Seus concorrentes Eduardo da Fonte (PP) e Mendonça (PL) já compareceram, enquanto Humberto Costa (PT) está marcado para o próximo dia 14. Túlio Gadelha (PSD) ainda confirmará uma data. Já Paulo Rubem Santiago (Rede) e Carlos Sant’Anna (Novo) já confirmaram presença nos dias 15 e 17, enquanto Marília segue fugindo do debate – e curiosamente perdendo fôlego nas pesquisas.
O ‘Arenga Política’ tem a proposta de romper com o modelo burocrático e engessado dos debates tradicionais. Com o lema “Aqui não tem conversa mole”, o programa promete transformar a polarização em produto de alto impacto editorial, entretenimento e audiência, exigindo posicionamentos claros e diretos dos entrevistados – e checando as respostas destes em tempo real.
A dinâmica do programa foi desenhada para priorizar o confronto direto entre candidatos de posicionamentos opostos, tendo o mediador como um árbitro provocador. Um dos grandes diferenciais do formato é o “Banco da Arenga”, um recurso cênico e editorial acionado quando o convidado foge da pergunta, forçando-o a responder à questão. A estrutura do programa conta com sete blocos de alta tensão — incluindo perguntas cruzadas, respostas binárias (“Sim ou Não”) e o jornalismo investigativo conduzido por Ricardo Antunes —, além do “Arenga Check”, a checagem de fatos em tempo real nos bastidores.

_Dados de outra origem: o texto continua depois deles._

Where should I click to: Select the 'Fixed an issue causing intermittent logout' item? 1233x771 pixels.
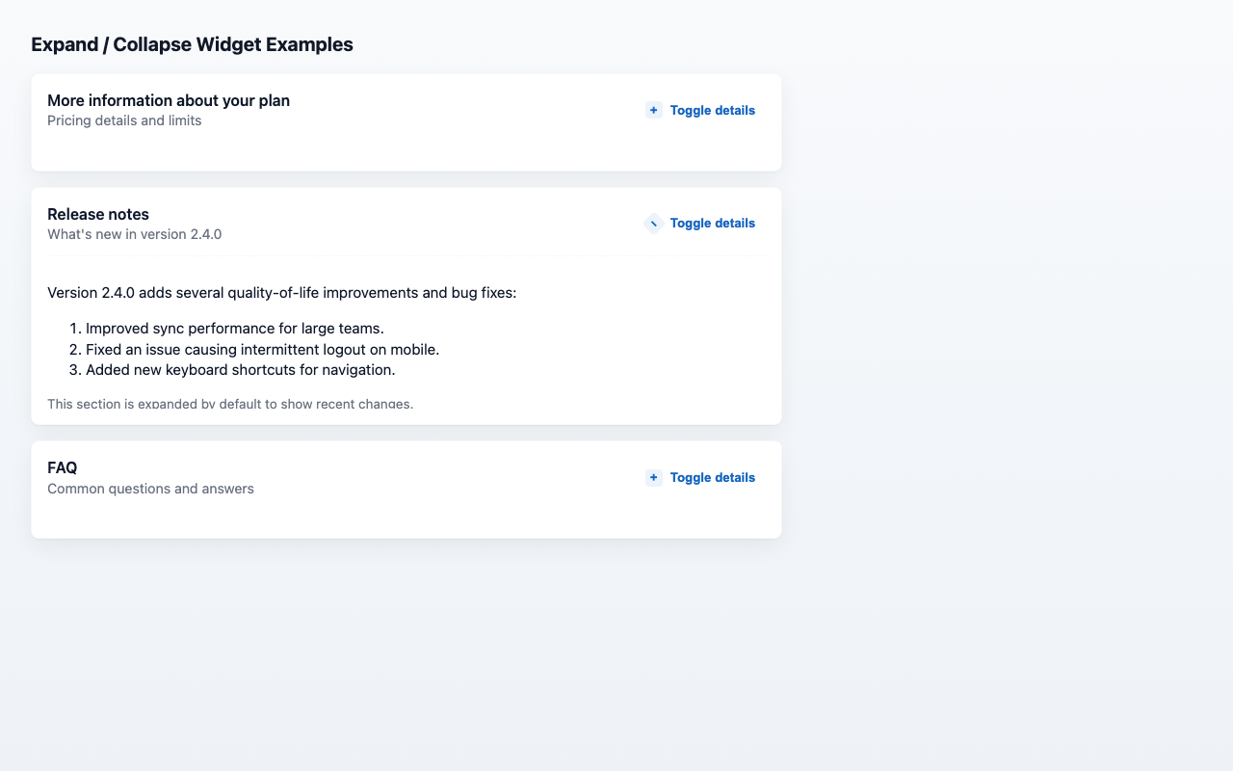click(x=262, y=349)
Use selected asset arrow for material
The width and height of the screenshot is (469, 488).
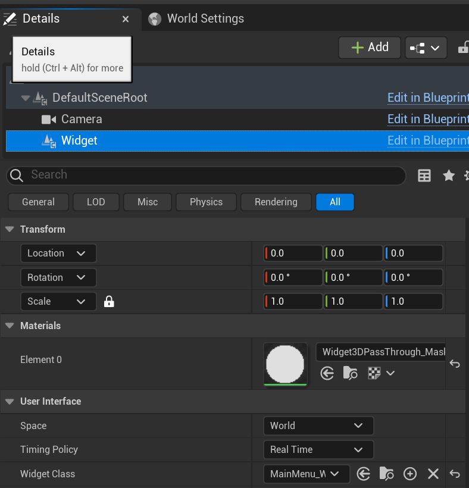click(x=327, y=373)
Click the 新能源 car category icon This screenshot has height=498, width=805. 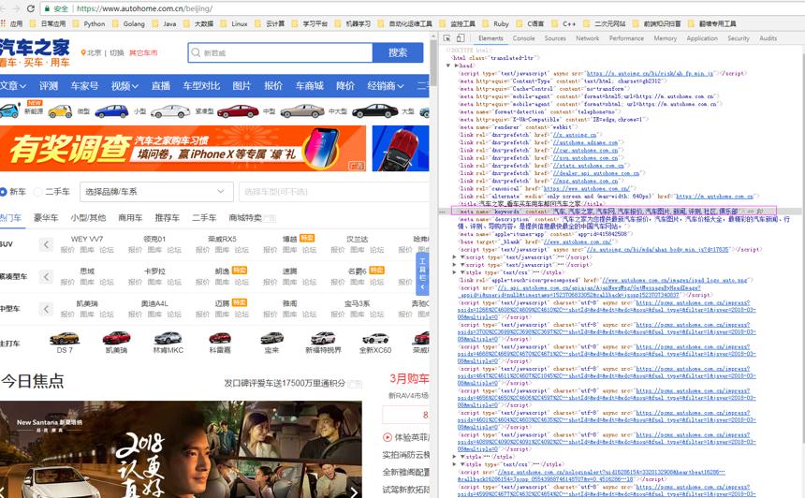9,110
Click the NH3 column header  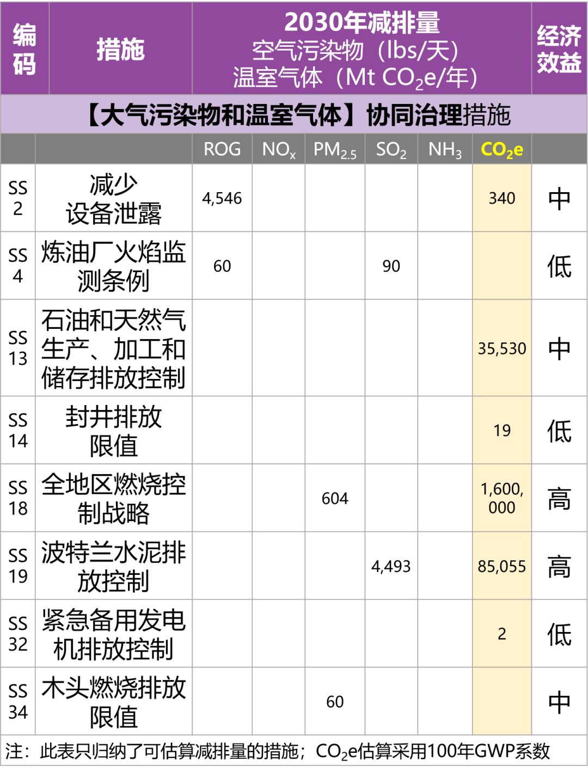tap(444, 149)
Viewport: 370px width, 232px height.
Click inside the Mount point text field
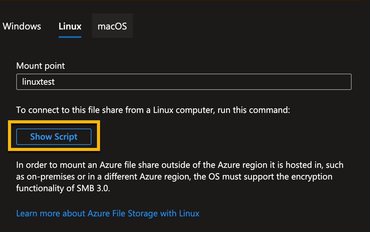(x=183, y=82)
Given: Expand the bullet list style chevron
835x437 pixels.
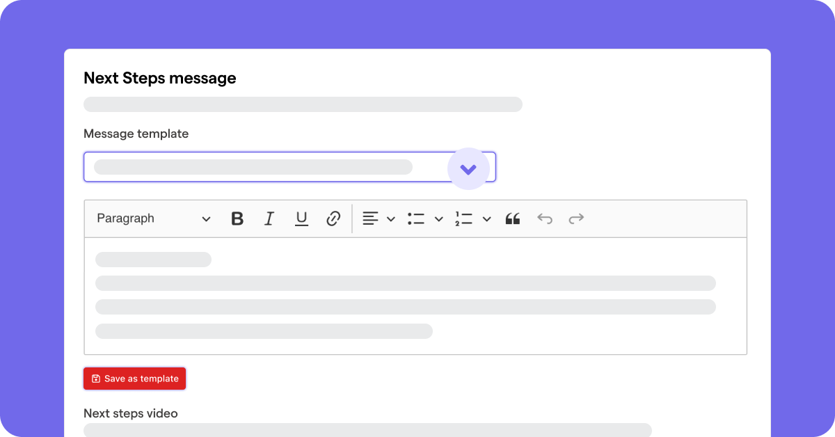Looking at the screenshot, I should pyautogui.click(x=439, y=219).
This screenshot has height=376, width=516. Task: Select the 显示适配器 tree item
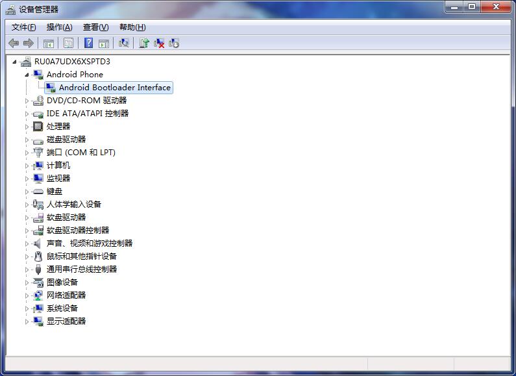click(66, 321)
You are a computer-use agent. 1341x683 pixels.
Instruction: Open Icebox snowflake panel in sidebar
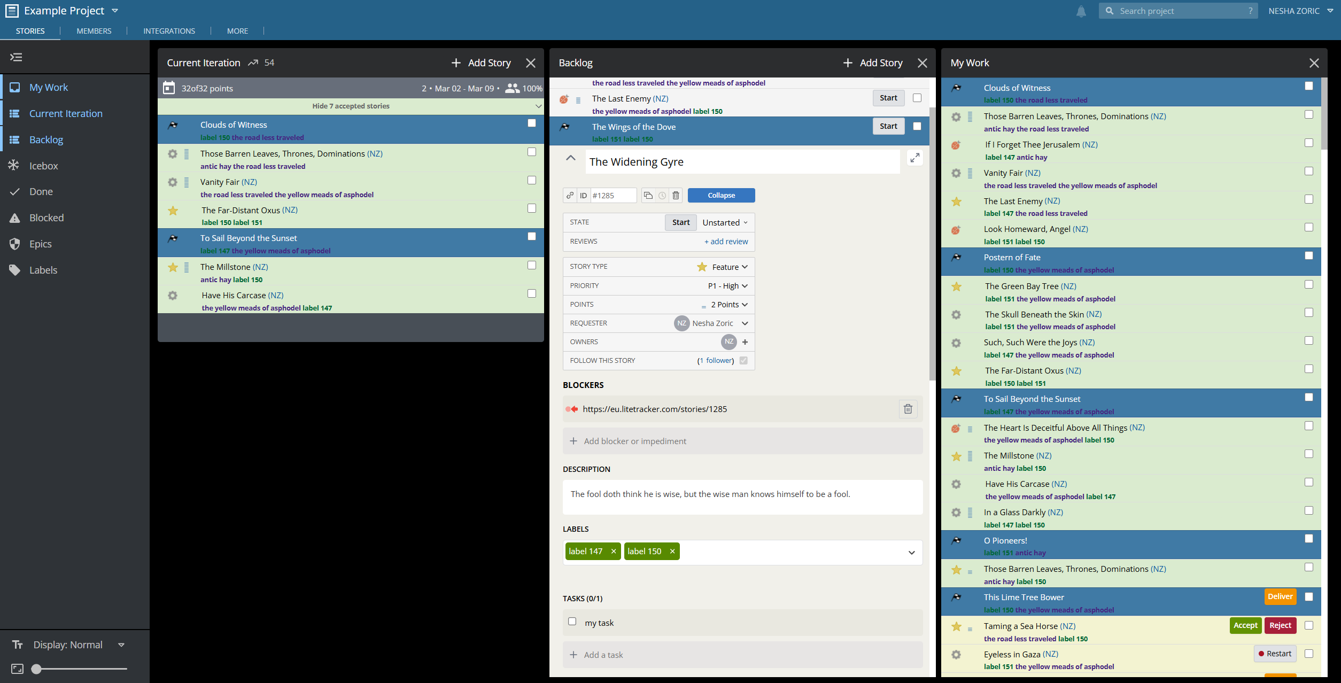pyautogui.click(x=14, y=166)
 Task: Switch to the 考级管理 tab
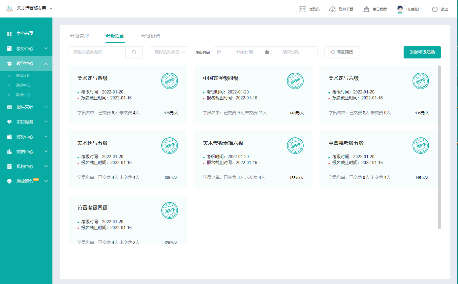tap(79, 36)
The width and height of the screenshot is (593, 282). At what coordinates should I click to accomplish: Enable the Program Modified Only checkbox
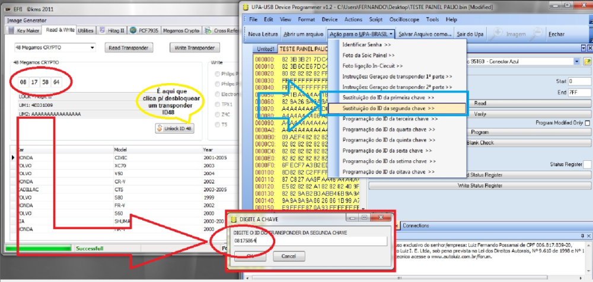click(x=587, y=123)
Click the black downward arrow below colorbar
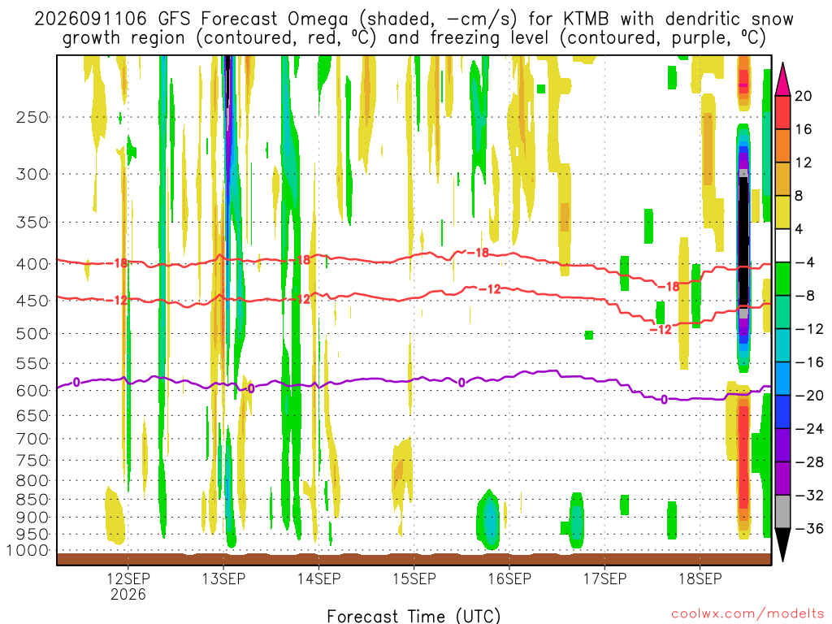The image size is (832, 624). pos(782,545)
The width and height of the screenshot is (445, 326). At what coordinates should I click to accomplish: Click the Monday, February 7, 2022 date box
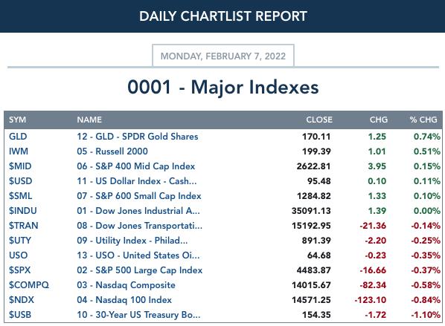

Desenhado sob o conceito social-first, o “Arenga Política” foi pensado para dominar as redes sociais, gerando dezenas de cortes para Reels e Shorts a cada episódio gravado. O planejamento para a Temporada Eleitoral de 2026 contempla uma estratégia em três fases: iniciando com disputas pelos cargos legislativos (senadores, deputados federais e estaduais), passando por episódios temáticos e culminando nas sabatinas com os postulantes ao Governo do Estado. O projeto segue rigorosamente as diretrizes e resoluções do Tribunal Superior Eleitoral (TSE).
Para além do período eleitoral, a marca será um ecossistema permanente de debate no estado. A expansão prevê spin-offs focados em diferentes nichos, como o “Arenga Pernambuco”, “Arenga Brasília”, “Arenga Empresarial” e uma agência própria de checagem. Ao unir a tradição opinativa pernambucana, a provocação jornalística e uma forte máquina de distribuição digital, o “Arenga Política” chega para redefinir a cobertura política na região.